** Data supplied follows **

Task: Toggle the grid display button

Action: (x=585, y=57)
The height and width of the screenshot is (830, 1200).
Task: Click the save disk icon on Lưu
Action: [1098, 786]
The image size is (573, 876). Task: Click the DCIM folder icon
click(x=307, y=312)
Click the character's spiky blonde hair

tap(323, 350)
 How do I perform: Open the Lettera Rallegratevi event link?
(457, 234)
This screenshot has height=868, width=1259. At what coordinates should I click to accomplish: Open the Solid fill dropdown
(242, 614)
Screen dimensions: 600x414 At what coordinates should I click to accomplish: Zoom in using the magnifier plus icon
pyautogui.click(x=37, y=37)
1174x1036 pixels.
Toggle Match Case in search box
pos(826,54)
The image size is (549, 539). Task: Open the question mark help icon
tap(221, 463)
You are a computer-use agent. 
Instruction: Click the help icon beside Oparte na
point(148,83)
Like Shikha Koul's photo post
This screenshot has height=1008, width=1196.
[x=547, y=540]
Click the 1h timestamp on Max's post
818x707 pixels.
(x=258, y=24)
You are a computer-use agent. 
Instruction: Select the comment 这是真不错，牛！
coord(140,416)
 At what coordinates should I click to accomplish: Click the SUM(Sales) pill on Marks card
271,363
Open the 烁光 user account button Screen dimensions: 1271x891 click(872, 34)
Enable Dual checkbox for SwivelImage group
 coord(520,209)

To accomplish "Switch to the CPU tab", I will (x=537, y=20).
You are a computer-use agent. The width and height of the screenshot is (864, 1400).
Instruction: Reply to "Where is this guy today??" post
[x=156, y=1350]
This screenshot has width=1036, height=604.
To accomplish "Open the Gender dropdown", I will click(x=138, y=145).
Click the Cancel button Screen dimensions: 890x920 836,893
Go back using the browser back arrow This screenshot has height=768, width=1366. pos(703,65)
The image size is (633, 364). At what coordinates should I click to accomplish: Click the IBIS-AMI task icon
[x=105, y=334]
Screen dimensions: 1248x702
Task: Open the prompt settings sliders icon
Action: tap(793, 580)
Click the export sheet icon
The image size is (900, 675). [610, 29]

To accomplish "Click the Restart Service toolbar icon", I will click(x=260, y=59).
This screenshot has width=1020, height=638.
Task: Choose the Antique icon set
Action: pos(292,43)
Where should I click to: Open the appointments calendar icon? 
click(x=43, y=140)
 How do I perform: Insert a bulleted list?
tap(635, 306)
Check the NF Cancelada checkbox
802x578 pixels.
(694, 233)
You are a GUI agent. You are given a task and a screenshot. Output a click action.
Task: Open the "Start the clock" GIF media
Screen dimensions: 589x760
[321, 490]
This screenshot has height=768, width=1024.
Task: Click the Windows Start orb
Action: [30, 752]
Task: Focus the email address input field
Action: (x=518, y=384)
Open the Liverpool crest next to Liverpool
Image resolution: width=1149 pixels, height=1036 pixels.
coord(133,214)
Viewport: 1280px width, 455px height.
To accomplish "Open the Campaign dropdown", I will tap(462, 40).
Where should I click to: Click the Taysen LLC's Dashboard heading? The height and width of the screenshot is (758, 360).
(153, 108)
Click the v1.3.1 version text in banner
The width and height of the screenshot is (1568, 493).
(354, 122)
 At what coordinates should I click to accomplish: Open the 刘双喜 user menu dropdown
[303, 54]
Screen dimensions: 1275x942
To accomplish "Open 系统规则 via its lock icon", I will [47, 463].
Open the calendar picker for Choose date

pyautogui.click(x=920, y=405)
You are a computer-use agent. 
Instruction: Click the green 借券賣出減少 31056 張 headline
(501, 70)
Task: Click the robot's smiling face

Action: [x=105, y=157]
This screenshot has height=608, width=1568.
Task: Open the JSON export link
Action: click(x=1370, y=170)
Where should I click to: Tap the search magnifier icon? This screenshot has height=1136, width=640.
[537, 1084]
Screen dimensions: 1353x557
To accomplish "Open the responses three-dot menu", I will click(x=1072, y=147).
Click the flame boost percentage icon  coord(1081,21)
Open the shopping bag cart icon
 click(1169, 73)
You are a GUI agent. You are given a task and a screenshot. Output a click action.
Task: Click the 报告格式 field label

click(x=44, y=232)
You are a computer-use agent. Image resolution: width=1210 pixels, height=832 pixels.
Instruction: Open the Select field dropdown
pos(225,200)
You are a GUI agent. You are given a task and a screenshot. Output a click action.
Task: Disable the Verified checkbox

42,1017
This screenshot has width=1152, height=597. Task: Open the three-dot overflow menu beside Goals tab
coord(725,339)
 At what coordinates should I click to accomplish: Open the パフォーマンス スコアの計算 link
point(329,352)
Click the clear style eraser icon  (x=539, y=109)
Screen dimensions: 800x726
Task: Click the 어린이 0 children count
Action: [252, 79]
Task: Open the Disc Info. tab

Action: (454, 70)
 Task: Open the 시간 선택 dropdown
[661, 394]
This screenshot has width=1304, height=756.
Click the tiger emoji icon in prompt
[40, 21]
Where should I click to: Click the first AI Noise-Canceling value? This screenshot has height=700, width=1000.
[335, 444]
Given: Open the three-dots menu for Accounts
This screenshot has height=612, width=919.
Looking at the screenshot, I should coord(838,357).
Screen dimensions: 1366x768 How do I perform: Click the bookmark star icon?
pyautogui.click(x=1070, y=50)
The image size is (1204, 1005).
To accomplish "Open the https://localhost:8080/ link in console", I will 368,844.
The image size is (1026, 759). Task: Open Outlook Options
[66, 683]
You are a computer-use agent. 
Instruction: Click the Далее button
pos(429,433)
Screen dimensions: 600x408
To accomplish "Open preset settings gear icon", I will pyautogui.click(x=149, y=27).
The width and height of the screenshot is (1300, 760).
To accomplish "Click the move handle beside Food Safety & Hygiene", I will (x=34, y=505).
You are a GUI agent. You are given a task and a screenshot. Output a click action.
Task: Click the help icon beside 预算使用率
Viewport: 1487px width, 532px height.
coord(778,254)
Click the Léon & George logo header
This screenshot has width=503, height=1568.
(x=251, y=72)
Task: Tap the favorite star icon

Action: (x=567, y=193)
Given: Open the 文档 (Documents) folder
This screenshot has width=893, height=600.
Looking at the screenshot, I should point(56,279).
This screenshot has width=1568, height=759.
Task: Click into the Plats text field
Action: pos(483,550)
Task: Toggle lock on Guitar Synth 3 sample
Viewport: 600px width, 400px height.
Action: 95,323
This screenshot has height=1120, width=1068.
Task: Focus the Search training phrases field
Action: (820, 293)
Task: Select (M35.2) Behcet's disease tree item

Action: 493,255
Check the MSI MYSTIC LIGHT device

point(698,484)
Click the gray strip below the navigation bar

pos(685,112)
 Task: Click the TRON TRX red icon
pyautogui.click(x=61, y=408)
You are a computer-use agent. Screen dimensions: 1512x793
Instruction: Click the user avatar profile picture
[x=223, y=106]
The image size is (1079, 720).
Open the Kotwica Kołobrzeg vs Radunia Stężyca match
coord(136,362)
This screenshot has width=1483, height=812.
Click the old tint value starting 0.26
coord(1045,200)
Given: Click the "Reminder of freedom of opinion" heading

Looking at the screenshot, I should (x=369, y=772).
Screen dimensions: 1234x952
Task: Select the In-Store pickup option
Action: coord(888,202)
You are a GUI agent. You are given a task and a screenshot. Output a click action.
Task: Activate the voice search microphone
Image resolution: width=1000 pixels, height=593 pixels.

** End of Data supplied **

### The problem
The answer consists of every entry, returned exactly.

### Solved problem
Task: Toggle the grid display button

Action: (x=585, y=57)
The height and width of the screenshot is (830, 1200).
Task: Click the save disk icon on Lưu
Action: [1098, 786]
The image size is (573, 876). Task: Click the DCIM folder icon
click(x=307, y=312)
Click the character's spiky blonde hair

tap(323, 350)
 How do I perform: Open the Lettera Rallegratevi event link?
(457, 234)
This screenshot has height=868, width=1259. At what coordinates should I click to accomplish: Open the Solid fill dropdown
(242, 614)
Screen dimensions: 600x414 At what coordinates should I click to accomplish: Zoom in using the magnifier plus icon
pyautogui.click(x=37, y=37)
1174x1036 pixels.
Toggle Match Case in search box
pos(826,54)
The image size is (549, 539). Task: Open the question mark help icon
tap(221, 463)
You are a computer-use agent. 
Instruction: Click the help icon beside Oparte na
point(148,83)
Like Shikha Koul's photo post
This screenshot has height=1008, width=1196.
[x=547, y=540]
Click the 1h timestamp on Max's post
818x707 pixels.
(x=258, y=24)
You are a computer-use agent. 
Instruction: Select the comment 这是真不错，牛！
coord(140,416)
 At what coordinates should I click to accomplish: Click the SUM(Sales) pill on Marks card
271,363
Open the 烁光 user account button Screen dimensions: 1271x891 click(872, 34)
Enable Dual checkbox for SwivelImage group
 coord(520,209)

To accomplish "Switch to the CPU tab", I will (x=537, y=20).
You are a computer-use agent. The width and height of the screenshot is (864, 1400).
Instruction: Reply to "Where is this guy today??" post
[x=156, y=1350]
This screenshot has width=1036, height=604.
To accomplish "Open the Gender dropdown", I will click(x=138, y=145).
Click the Cancel button Screen dimensions: 890x920 836,893
Go back using the browser back arrow This screenshot has height=768, width=1366. pos(703,65)
The image size is (633, 364). At what coordinates should I click to accomplish: Click the IBIS-AMI task icon
[x=105, y=334]
Screen dimensions: 1248x702
Task: Open the prompt settings sliders icon
Action: tap(793, 580)
Click the export sheet icon
The image size is (900, 675). [610, 29]

To accomplish "Click the Restart Service toolbar icon", I will click(x=260, y=59).
This screenshot has width=1020, height=638.
Task: Choose the Antique icon set
Action: pos(292,43)
Where should I click to: Open the appointments calendar icon? 
click(x=43, y=140)
 How do I perform: Insert a bulleted list?
tap(635, 306)
Check the NF Cancelada checkbox
802x578 pixels.
(694, 233)
You are a GUI agent. You are given a task and a screenshot. Output a click action.
Task: Open the "Start the clock" GIF media
Screen dimensions: 589x760
[321, 490]
This screenshot has height=768, width=1024.
Task: Click the Windows Start orb
Action: [30, 752]
Task: Focus the email address input field
Action: (x=518, y=384)
Open the Liverpool crest next to Liverpool
Image resolution: width=1149 pixels, height=1036 pixels.
coord(133,214)
Viewport: 1280px width, 455px height.
To accomplish "Open the Campaign dropdown", I will tap(462, 40).
Where should I click to: Click the Taysen LLC's Dashboard heading? The height and width of the screenshot is (758, 360).
(153, 108)
Click the v1.3.1 version text in banner
The width and height of the screenshot is (1568, 493).
(354, 122)
 At what coordinates should I click to accomplish: Open the 刘双喜 user menu dropdown
[303, 54]
Screen dimensions: 1275x942
To accomplish "Open 系统规则 via its lock icon", I will [47, 463].
Open the calendar picker for Choose date

pyautogui.click(x=920, y=405)
You are a computer-use agent. 
Instruction: Click the green 借券賣出減少 31056 張 headline
(501, 70)
Task: Click the robot's smiling face

Action: [x=105, y=157]
This screenshot has height=608, width=1568.
Task: Open the JSON export link
Action: click(x=1370, y=170)
Where should I click to: Tap the search magnifier icon? This screenshot has height=1136, width=640.
[537, 1084]
Screen dimensions: 1353x557
To accomplish "Open the responses three-dot menu", I will click(x=1072, y=147).
Click the flame boost percentage icon  coord(1081,21)
Open the shopping bag cart icon
 click(1169, 73)
You are a GUI agent. You are given a task and a screenshot. Output a click action.
Task: Click the 报告格式 field label

click(x=44, y=232)
You are a computer-use agent. Image resolution: width=1210 pixels, height=832 pixels.
Instruction: Open the Select field dropdown
pos(225,200)
You are a GUI agent. You are given a task and a screenshot. Output a click action.
Task: Disable the Verified checkbox

42,1017
This screenshot has width=1152, height=597. Task: Open the three-dot overflow menu beside Goals tab
coord(725,339)
 At what coordinates should I click to accomplish: Open the パフォーマンス スコアの計算 link
point(329,352)
Click the clear style eraser icon  (x=539, y=109)
Screen dimensions: 800x726
Task: Click the 어린이 0 children count
Action: [252, 79]
Task: Open the Disc Info. tab

Action: (454, 70)
 Task: Open the 시간 선택 dropdown
[661, 394]
This screenshot has width=1304, height=756.
Click the tiger emoji icon in prompt
[40, 21]
Where should I click to: Click the first AI Noise-Canceling value? This screenshot has height=700, width=1000.
[335, 444]
Given: Open the three-dots menu for Accounts
This screenshot has height=612, width=919.
Looking at the screenshot, I should coord(838,357).
Screen dimensions: 1366x768 How do I perform: Click the bookmark star icon?
pyautogui.click(x=1070, y=50)
The image size is (1204, 1005).
To accomplish "Open the https://localhost:8080/ link in console", I will 368,844.
The image size is (1026, 759). Task: Open Outlook Options
[66, 683]
You are a computer-use agent. 
Instruction: Click the Далее button
pos(429,433)
Screen dimensions: 600x408
To accomplish "Open preset settings gear icon", I will pyautogui.click(x=149, y=27).
The width and height of the screenshot is (1300, 760).
To accomplish "Click the move handle beside Food Safety & Hygiene", I will (x=34, y=505).
You are a GUI agent. You are given a task and a screenshot. Output a click action.
Task: Click the help icon beside 预算使用率
Viewport: 1487px width, 532px height.
coord(778,254)
Click the Léon & George logo header
This screenshot has width=503, height=1568.
(x=251, y=72)
Task: Tap the favorite star icon

Action: (x=567, y=193)
Given: Open the 文档 (Documents) folder
This screenshot has width=893, height=600.
Looking at the screenshot, I should point(56,279).
This screenshot has width=1568, height=759.
Task: Click into the Plats text field
Action: pos(483,550)
Task: Toggle lock on Guitar Synth 3 sample
Viewport: 600px width, 400px height.
Action: 95,323
This screenshot has height=1120, width=1068.
Task: Focus the Search training phrases field
Action: (820, 293)
Task: Select (M35.2) Behcet's disease tree item

Action: 493,255
Check the MSI MYSTIC LIGHT device

point(698,484)
Click the gray strip below the navigation bar

pos(685,112)
 Task: Click the TRON TRX red icon
pyautogui.click(x=61, y=408)
You are a computer-use agent. Screen dimensions: 1512x793
Instruction: Click the user avatar profile picture
[x=223, y=106]
The image size is (1079, 720).
Open the Kotwica Kołobrzeg vs Radunia Stężyca match
coord(136,362)
This screenshot has width=1483, height=812.
Click the old tint value starting 0.26
coord(1045,200)
Given: Click the "Reminder of freedom of opinion" heading

Looking at the screenshot, I should (x=369, y=772).
Screen dimensions: 1234x952
Task: Select the In-Store pickup option
Action: coord(888,202)
You are a GUI agent. You are given a task and a screenshot. Output a click action.
Task: Activate the voice search microphone
Image resolution: width=1000 pixels, height=593 pixels.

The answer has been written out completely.